俳優のブルース・ウイリスさん(67)が「前頭側頭型認知症」だったことを家族が発表した。ウイリスさんは昨年3月に「失語症」の診断を受けたとして、俳優の引退を表明していたが、今月になって「この病気に光が当たることを願っています」とした。20日(2023年2月)に「めざまし8」が特集した。
「誰もがかかる可能性」
ウイリスさんが主演した、近未来ヒーローアクション映画「ザ・ローブ」は、先月公開されたばかりだった。
「私たちの多くが聞いたこともないような残酷な病気で、誰もがかかる可能性があります」と、家族は言う。
これまでにもウイリスさんに、「兆候」は見えていた。
2021年の映画撮影中、ウイリスさんが「なんで俺はここにいるんだ?」。2020年のやはり映画撮影中に、「セリフを言ってから発砲する」はずが、その前に発砲してしまった。共演者がセリフを念押ししたが、同じことを繰り返してしまった。
ウイリスさんは昨年3月の引退以来、姿を現すことはなかったが、エマさんのSNSでは、去年の10月に大きな庭で子どもたちと遊ぶ姿が公表された。
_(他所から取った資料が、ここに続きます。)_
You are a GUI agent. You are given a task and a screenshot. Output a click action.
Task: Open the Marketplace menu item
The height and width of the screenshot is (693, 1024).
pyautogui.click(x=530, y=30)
また、今月6日、ロサンゼルスで、友人と歩きながらスナックを食べている姿が、一般に流されている。
元妻デミ・ムーアさんのSNSでは、昨年年12月のクリスマスパーティーで5人の子どもたちや現在の妻エマ・ヘミングらとデミさんの揃った写真も見ることができる。
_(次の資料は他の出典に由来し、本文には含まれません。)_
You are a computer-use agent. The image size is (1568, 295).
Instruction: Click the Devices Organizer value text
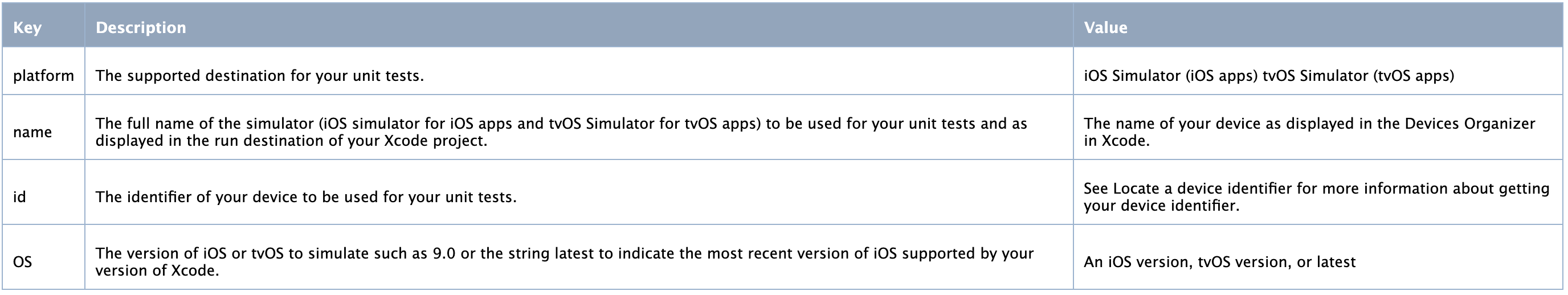tap(1309, 132)
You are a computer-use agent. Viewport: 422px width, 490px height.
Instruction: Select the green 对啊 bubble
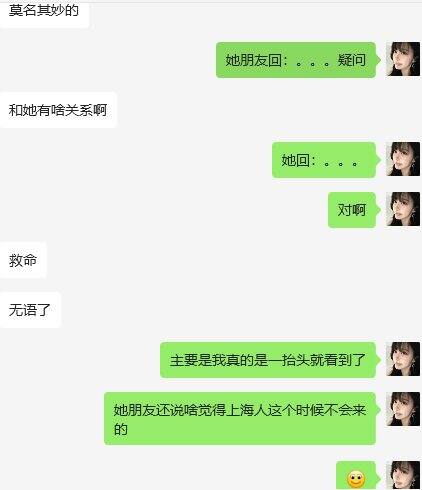point(352,210)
順天堂大医学部・新井平伊・名誉教授は、「認知症全般に言えるが、軽度の障害の場合は、普通に生活できる」「ウイリスさんの場合は、失語症から始まる、側頭葉から始まるタイプなので、わりと経過は軽くて、周囲が気付きにくいのが特徴です」
日本では、65歳以上の認知症の患者は推計で600万人。2025年には700万人=高齢者の5人に1人=が認知症になると予測される。「アルツハイマー型認知症」が57.3%と最も多く、15.5%が「血管性認知症」、ウイリスさんの「前頭型側頭型認知症」は10%だ。
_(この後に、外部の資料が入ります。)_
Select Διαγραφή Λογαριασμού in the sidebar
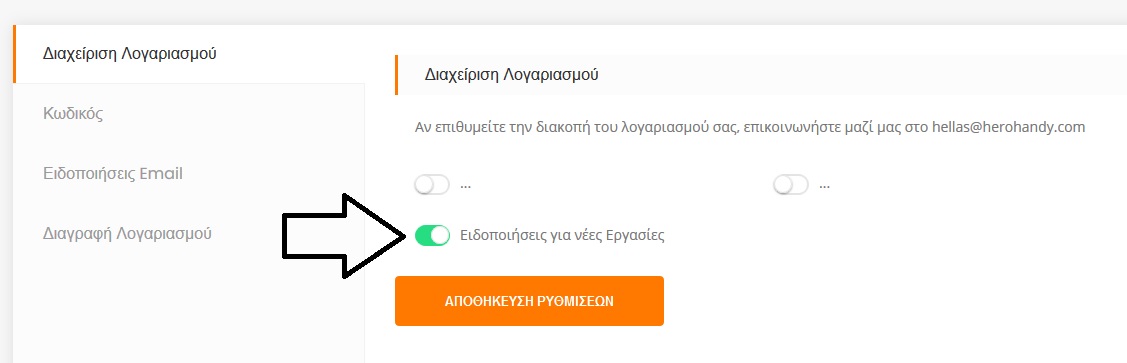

「アルツハイマー型」は、異常たんぱく質により、神経細胞が減少し、海馬や頭頂葉が委縮、記憶障害などの症状が出る。「血管性」は、脳梗塞などで十分な血液が送られず神経細胞が機能低下する。「前頭側頭型」は、「性格変化や行動障害・失語」などの症状が出る。
新井教授は「ウイリスさんは、側頭葉から始まるタイプなので、行動障害は進行してから出てくるパターンだと思う」。このタイプは、40~65歳の比較的若い人が発症する「若年性認知症」の一種。障害の程度は軽度・中等度・高度と約5年おきに進んでいく。この先、「散歩中に急に大声を出す」「他人の物をとってしまう」との症状も可能性があるが、家族の支えとして「怒らないで寄り添う」などの対応も必要になってくるという。